The case started off routinely enough with a neighbour's report that she hadn't seen the old man for over two weeks.
I despatched an officer to the block of flats to search for any evidence of Mr Sculthorpe – he drew a blank. Via the DSS, some distant remnants of family were traced but they lived several hundred miles away and hadn't been in contact for years. Acquaintances from the local OAP club also drew a blank. By all accounts Mr Sculthorpe was unsociable; just another lonely old man who kept himself to himself. His kind were ten-a-penny in this area, holing themselves up for endless hours neither seeking nor encouraging companionship. Then, in solitude, they popped their clogs leaving us to pick up the pieces.
So, lacking any excuse not to, I gave the order that enabled two officers to return to the property and break in. I suspected that they would discover just another long-dead, frail old body. It would be slumped on the sofa, or half submerged in a long-cold bath. Most commonly, it would be in bed where it had finally given up the ghost.
However, I was wrong, and the case became far more interesting.
I arrived less than an hour later.
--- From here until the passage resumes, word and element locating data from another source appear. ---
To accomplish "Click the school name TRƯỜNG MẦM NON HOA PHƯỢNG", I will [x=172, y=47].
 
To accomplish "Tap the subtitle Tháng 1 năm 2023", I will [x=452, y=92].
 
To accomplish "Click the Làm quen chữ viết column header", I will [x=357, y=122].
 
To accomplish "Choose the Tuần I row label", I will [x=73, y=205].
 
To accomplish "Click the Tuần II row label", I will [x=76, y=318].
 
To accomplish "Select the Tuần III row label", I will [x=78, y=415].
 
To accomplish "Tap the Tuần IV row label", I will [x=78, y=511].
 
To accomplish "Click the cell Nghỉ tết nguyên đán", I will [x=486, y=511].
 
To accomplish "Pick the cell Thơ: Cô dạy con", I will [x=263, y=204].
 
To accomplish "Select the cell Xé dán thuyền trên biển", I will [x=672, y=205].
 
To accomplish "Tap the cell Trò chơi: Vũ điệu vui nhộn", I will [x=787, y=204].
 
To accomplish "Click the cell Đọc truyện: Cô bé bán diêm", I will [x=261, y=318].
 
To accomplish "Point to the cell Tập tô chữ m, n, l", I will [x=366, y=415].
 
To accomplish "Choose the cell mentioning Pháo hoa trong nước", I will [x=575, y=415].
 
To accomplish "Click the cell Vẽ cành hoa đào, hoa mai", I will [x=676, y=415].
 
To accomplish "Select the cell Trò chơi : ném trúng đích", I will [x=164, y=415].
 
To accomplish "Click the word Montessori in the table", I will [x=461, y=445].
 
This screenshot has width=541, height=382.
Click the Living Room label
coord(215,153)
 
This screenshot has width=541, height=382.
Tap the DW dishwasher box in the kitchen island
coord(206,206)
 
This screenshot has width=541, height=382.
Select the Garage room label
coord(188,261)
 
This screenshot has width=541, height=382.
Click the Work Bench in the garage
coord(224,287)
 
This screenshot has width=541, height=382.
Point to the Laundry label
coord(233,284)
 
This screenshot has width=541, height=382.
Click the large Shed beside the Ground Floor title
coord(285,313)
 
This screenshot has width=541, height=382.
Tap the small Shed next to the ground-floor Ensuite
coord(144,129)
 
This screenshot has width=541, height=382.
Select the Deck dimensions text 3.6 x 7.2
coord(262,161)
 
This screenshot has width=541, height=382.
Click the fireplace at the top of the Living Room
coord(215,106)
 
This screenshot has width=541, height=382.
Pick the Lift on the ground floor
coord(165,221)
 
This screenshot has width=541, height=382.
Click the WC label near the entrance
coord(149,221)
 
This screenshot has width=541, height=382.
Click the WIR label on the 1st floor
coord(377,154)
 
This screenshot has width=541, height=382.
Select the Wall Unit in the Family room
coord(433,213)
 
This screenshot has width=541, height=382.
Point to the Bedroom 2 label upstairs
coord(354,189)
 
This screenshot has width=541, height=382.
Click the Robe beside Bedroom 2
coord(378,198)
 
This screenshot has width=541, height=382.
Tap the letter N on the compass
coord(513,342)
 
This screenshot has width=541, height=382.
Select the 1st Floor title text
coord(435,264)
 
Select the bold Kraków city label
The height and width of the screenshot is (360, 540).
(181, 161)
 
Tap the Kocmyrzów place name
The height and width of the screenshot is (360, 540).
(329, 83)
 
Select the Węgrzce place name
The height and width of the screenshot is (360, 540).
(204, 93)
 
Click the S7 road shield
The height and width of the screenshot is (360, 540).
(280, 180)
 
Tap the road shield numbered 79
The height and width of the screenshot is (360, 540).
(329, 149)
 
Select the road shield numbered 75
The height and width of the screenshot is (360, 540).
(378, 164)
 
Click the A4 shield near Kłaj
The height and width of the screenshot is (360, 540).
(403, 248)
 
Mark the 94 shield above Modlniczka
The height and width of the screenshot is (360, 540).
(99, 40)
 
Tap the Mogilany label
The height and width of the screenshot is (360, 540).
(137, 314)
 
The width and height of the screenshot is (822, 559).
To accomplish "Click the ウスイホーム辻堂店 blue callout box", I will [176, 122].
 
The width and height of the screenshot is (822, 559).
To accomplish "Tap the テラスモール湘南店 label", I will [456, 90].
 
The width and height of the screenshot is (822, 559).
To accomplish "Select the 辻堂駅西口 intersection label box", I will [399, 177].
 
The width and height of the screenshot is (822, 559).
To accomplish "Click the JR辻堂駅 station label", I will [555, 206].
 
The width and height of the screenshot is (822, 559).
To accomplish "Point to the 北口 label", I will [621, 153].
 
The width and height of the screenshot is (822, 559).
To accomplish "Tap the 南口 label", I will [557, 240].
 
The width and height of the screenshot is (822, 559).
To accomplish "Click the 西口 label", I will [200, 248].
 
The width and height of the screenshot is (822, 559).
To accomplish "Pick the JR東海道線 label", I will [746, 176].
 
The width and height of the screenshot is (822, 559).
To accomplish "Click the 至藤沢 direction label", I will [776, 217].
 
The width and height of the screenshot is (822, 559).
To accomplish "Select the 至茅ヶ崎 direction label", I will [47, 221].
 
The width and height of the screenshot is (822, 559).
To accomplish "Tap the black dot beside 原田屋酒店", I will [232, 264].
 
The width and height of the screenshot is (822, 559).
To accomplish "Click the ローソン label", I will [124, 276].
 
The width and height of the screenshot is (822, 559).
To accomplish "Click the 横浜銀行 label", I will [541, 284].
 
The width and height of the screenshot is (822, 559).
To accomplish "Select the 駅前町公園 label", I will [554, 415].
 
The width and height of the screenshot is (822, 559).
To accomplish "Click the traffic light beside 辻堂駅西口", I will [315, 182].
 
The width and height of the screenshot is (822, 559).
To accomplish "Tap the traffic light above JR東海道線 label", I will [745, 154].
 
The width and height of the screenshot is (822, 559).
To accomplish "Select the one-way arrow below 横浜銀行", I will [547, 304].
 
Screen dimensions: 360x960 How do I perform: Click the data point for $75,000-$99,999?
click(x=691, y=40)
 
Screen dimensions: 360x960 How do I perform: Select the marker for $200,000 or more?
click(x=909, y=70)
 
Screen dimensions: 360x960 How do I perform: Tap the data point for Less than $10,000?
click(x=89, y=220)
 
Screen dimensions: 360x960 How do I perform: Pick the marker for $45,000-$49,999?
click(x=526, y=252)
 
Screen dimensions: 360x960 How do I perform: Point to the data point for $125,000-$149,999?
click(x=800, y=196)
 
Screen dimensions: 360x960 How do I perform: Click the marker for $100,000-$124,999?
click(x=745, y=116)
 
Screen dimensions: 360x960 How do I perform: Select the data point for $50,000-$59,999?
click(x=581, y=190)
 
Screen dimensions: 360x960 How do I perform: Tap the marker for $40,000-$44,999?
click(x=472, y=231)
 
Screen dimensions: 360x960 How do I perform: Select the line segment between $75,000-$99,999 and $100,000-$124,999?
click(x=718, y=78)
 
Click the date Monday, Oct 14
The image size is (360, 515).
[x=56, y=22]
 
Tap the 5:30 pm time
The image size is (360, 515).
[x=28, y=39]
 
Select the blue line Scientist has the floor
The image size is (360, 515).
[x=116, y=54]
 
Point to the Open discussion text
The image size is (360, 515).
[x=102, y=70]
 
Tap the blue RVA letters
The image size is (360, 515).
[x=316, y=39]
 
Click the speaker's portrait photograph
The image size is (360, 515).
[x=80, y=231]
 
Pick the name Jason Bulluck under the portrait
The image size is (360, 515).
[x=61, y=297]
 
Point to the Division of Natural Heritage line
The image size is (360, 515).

The block of flats, the concrete stained greyish-brown, was one of many that had been hastily erected in the nineteen-sixties and seventies. Long overdue for demolition, they were abhorred by all except their shortsighted designers. The lift was broken so I climbed the stairs to the fifth floor. As my feet negotiated the litter-strewn steps I couldn't believe people had been seriously expected to make their homes in these abominations.
I greeted Officer Peterson who guarded the property. I entered the hallway and nodded to Officer Maguire who stood before the bathroom door at the far end of the short hallway. I peered into the first door on my left – the lounge. It was decorated in oldness: there was an old sofa in front of an old television beside an old wooden table covered with a faded old tablecloth. Old fruit mouldered in an old dusty fruit-bowl. Even the air smelt old.
Back in the hallway I heard the tinkle of running water coming from behind Maguire. His face was a shade or two paler than usual and he looked distinctly uncomfortable guarding the room containing the corpse.
"Nasty?" I asked.
"And the bathroom door was shut when you broke in?"
"Yes, Inspector. Shut, not locked."
Maguire moved aside to let me in. I slid sideways into the bathroom and stared down at the body that lay twisted upon the carpet. In the bath, a stream dribbled from shower attachment to plughole.
Mr Sculthorpe had obviously not died peacefully nor had he died naturally, though this could not be deduced from the expression on his face, for Mr Sculthorpe no longer possessed a face. It, along with much of his skull probably accounted for most of the gore that was distributed upon the carpet, on the side panel of the bath, on the battered old rusty bathroom scales, and upon anything within two feet of the tattered top section of his torso.
Mr Sculthorpe was naked, and his back and what remained of his shoulders were gouged with deep, ragged channels from which blood, now dry and almost black, had once run, oozed and then congealed.
I looked more closely at the injuries. The parallel cuts, three on one shoulder and four on the other, suggested that some sort of large animal had pounced on him from behind. If I had discovered this body in an American or East European forest then its condition may not have surprised me. But finding it inside a small, suburban bathroom was, inevitably, perplexing.
I stared at Mr Sculthorpe's remains. The dim light coming in through the shaded window coupled with the random patterns of the flecked carpet played games with my eyes that, after a morning wading through the usual mound of paperwork, were already gritty and tired. I reached into my inside jacket pocket and retrieved my glasses from their case. Once balanced upon my nose they reduced the swimming effect that the carpet imbued - I really should wear the damned things all the time.
The windowsill, littered with shampoo bottles, disposable razors and toothpaste tubes showed no evidence of disturbance – nothing had come through the window. Besides, it was the fifth floor and the window was secured shut.
Leaving the bathroom I made a quick scan of the rest of the flat. The bedroom held a single, metal-framed bed, its mattress sunken with use. Protruding from under the ragged bedspread was a stack of yellowed magazines. The bedside cabinet held a wind-up wristwatch alongside a glass of water whose surface was specked with dust. Inside the small wardrobe, shelves displayed socks and underpants, and from the hangers hung a handful of thin shirts along with a single, well-worn black suit.
The room was nothing out of the ordinary.
The same was true of the kitchen. Some crockery, cutlery and a saucepan lay unwashed in the sink, while the small Formica work surface, slightly grimy and etched from years of wear, was home to an assortment of typical kitchen items: a knife-block with all knives present and accounted for; a plastic kettle, its mains lead winding away behind a biscuit barrel to a socket on the wall; a teapot upon which was casually dumped a tatty tea cosy stained brown by years of heat and spillage; and packets of cereal, tins of soup and other nondescript paraphernalia.
In other words, an old man's normality.
I left Peterson and Maguire to their guarding duties and went back out into the dull afternoon. Locked room mysteries were always intriguing and I hadn't encountered one for several years.